▶ **Direction**
Please write each line of the listing below as one string in a JSON list, skipping blank lines and leaving out the pictures.

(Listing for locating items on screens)
= = = = =

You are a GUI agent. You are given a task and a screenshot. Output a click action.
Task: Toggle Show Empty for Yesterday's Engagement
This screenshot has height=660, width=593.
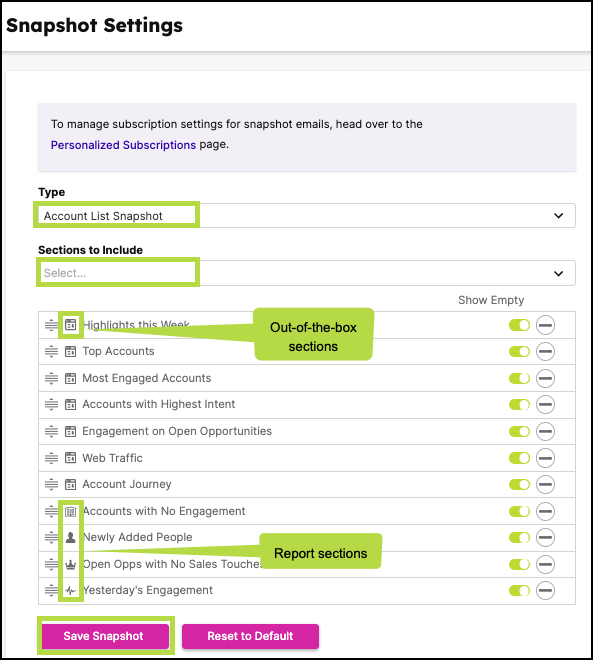click(519, 591)
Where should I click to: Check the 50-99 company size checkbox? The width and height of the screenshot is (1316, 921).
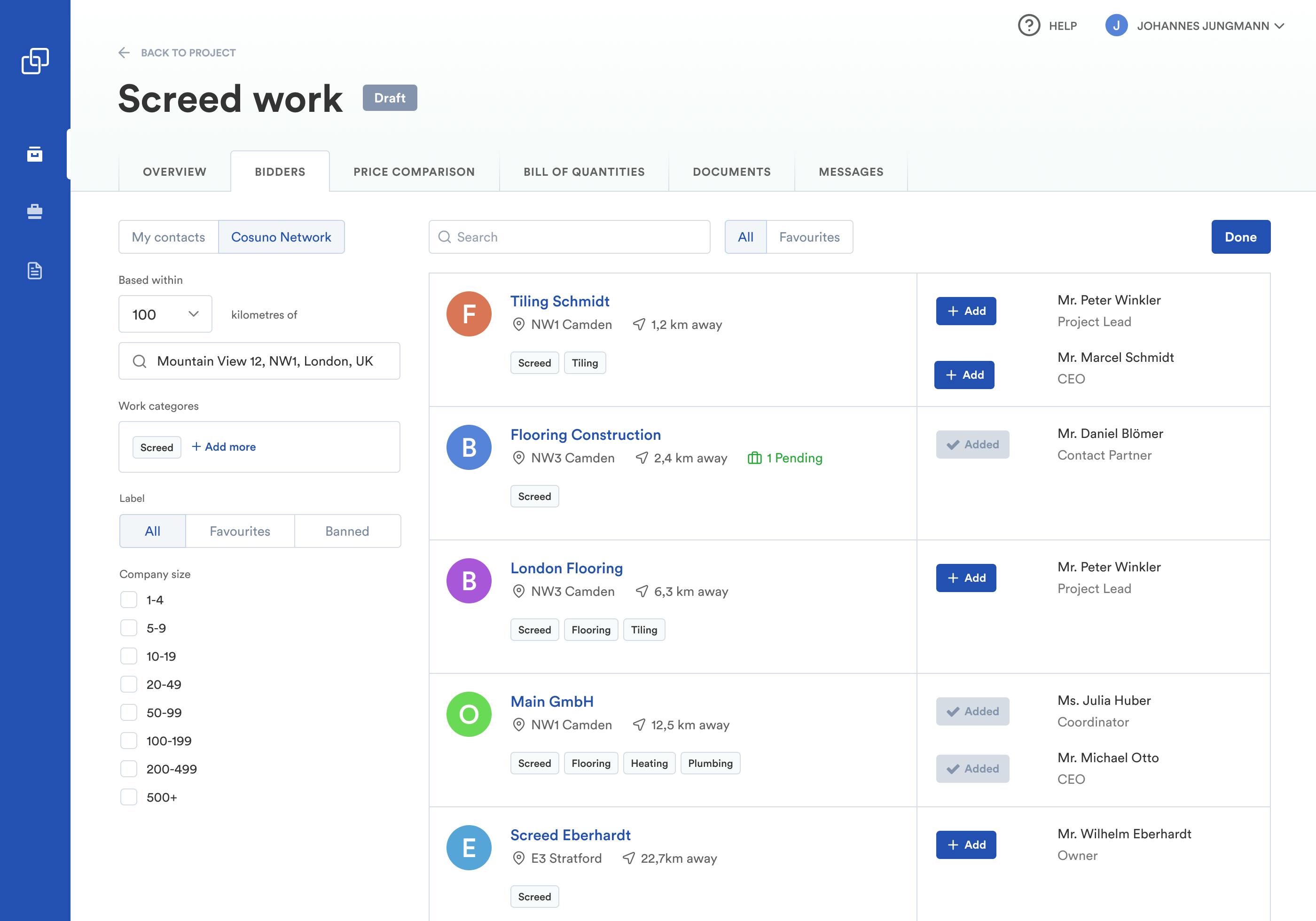tap(128, 712)
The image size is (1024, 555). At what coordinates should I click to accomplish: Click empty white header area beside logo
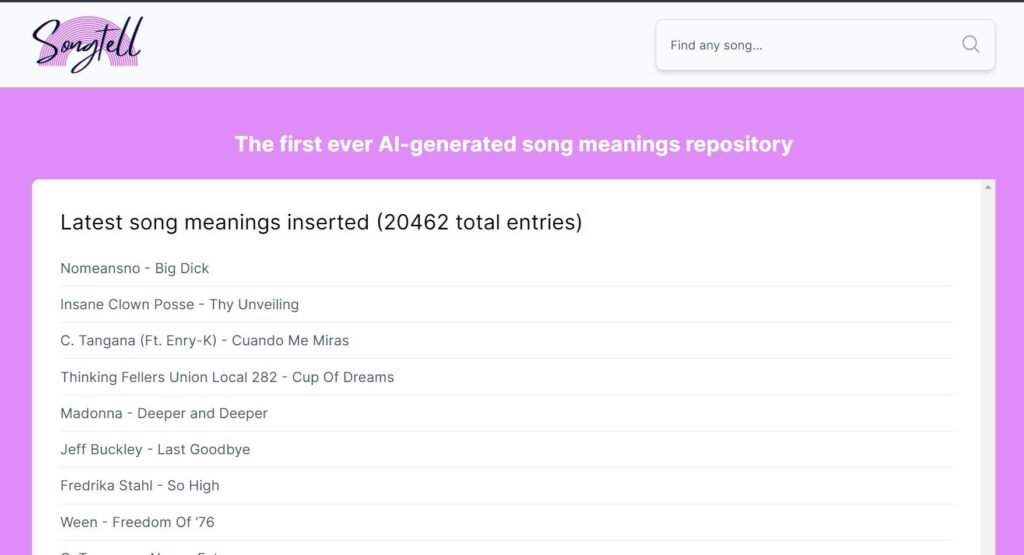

= = = = =

▶ **Right answer**
[
  "You are a GUI agent. You are given a task and a screenshot. Output a click action.",
  "Task: Toggle Show Empty for Yesterday's Engagement",
  "This screenshot has height=660, width=593.",
  "click(519, 591)",
  "Where should I click to: Check the 50-99 company size checkbox? The width and height of the screenshot is (1316, 921).",
  "tap(128, 712)",
  "The image size is (1024, 555). At what coordinates should I click to accomplish: Click empty white header area beside logo"
]